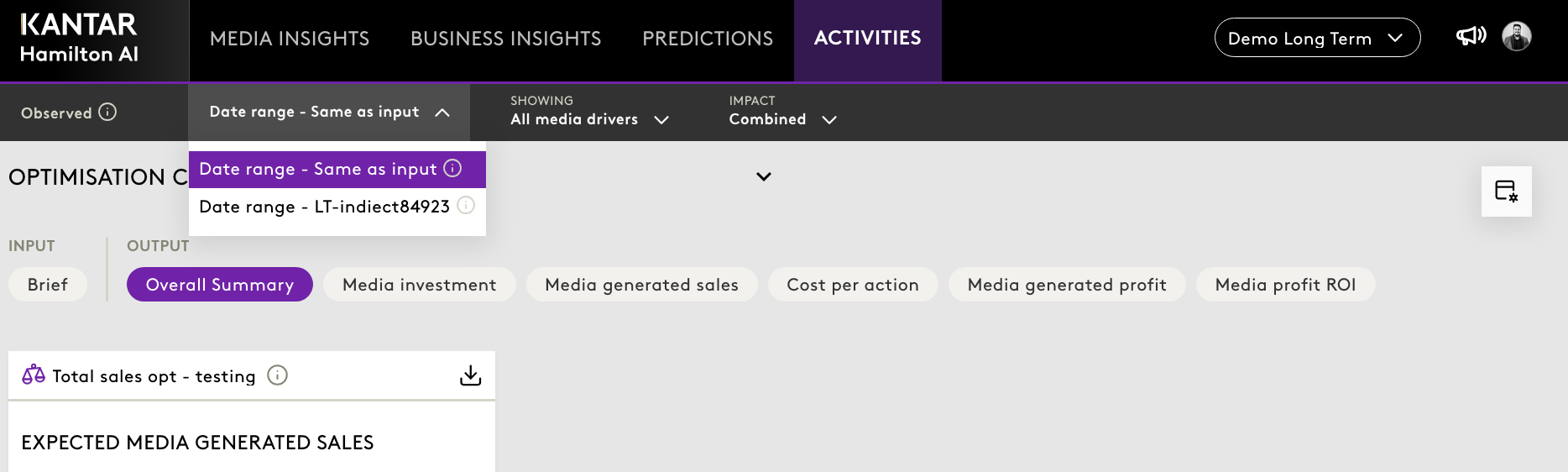Select Date range LT-indiect84923 option
This screenshot has width=1568, height=472.
(x=324, y=207)
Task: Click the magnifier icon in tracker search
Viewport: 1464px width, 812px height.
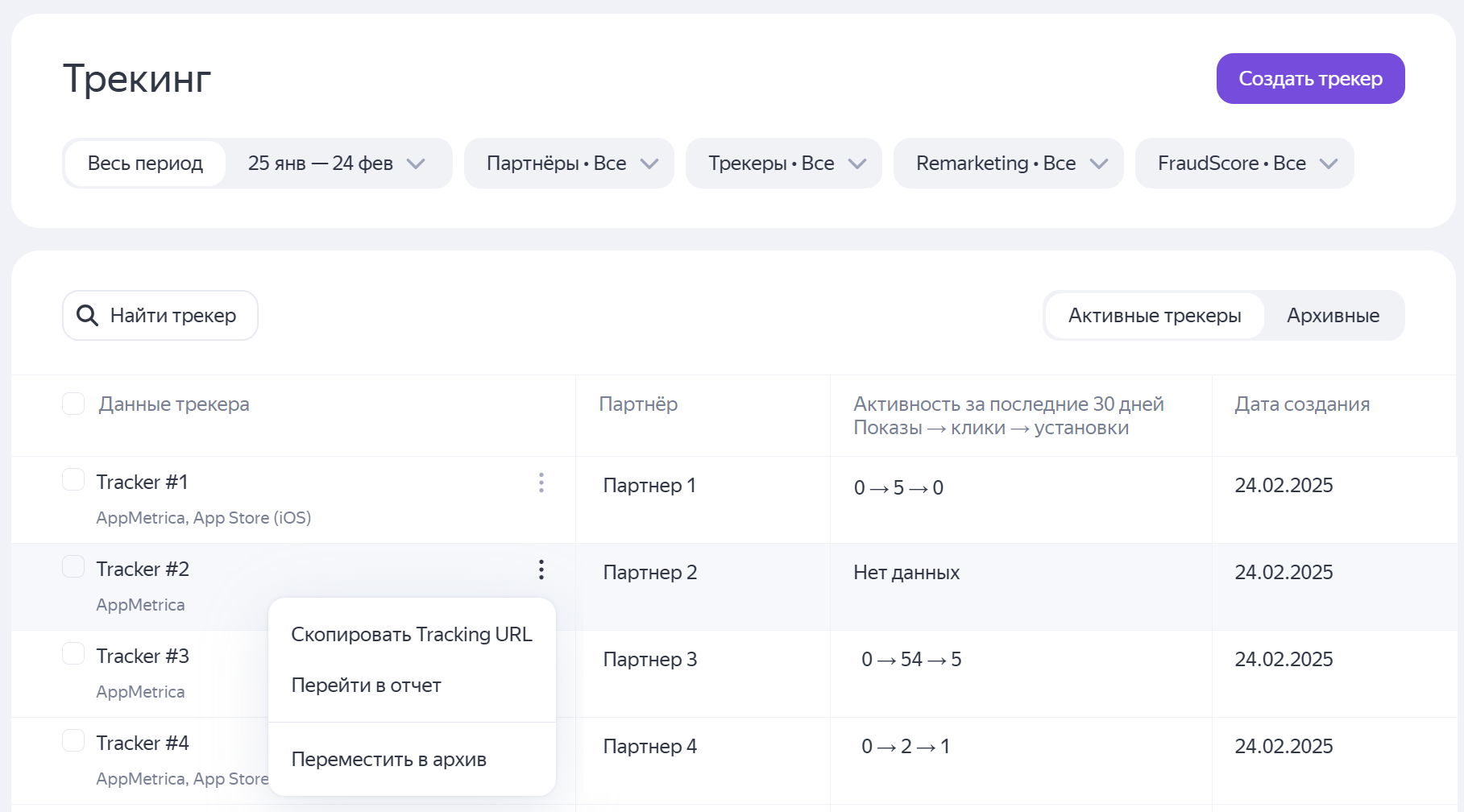Action: click(87, 316)
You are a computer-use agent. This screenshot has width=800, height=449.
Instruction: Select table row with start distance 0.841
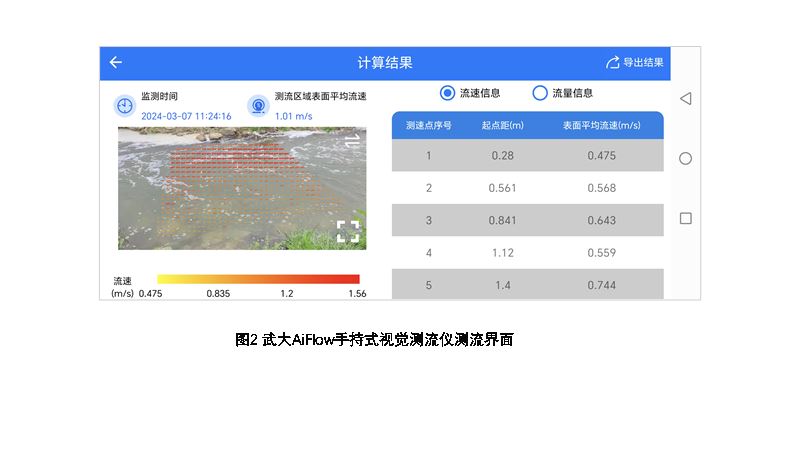(527, 220)
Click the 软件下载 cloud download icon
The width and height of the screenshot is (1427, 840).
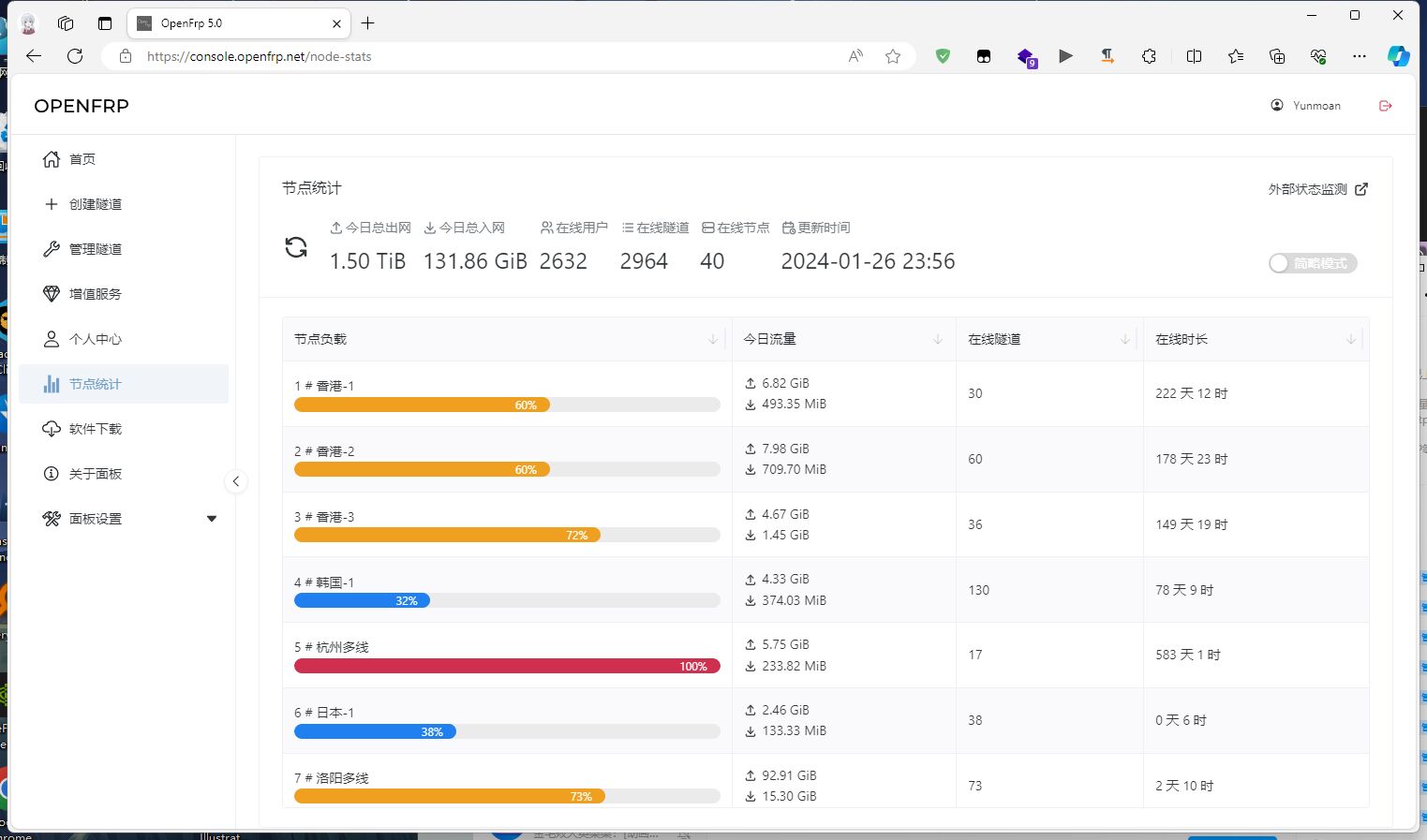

Task requirements — Write out exactly the lines running from the one with "Task: Click the" through the end of the material, both ends included, while leaving the pictures out.

Answer to the problem —
Task: Click the magnifier icon in tracker search
Viewport: 1464px width, 812px height.
Action: click(87, 316)
You are a computer-use agent. This screenshot has width=800, height=449.
Instruction: Select table row with start distance 0.841
(527, 220)
Click the 软件下载 cloud download icon
The width and height of the screenshot is (1427, 840).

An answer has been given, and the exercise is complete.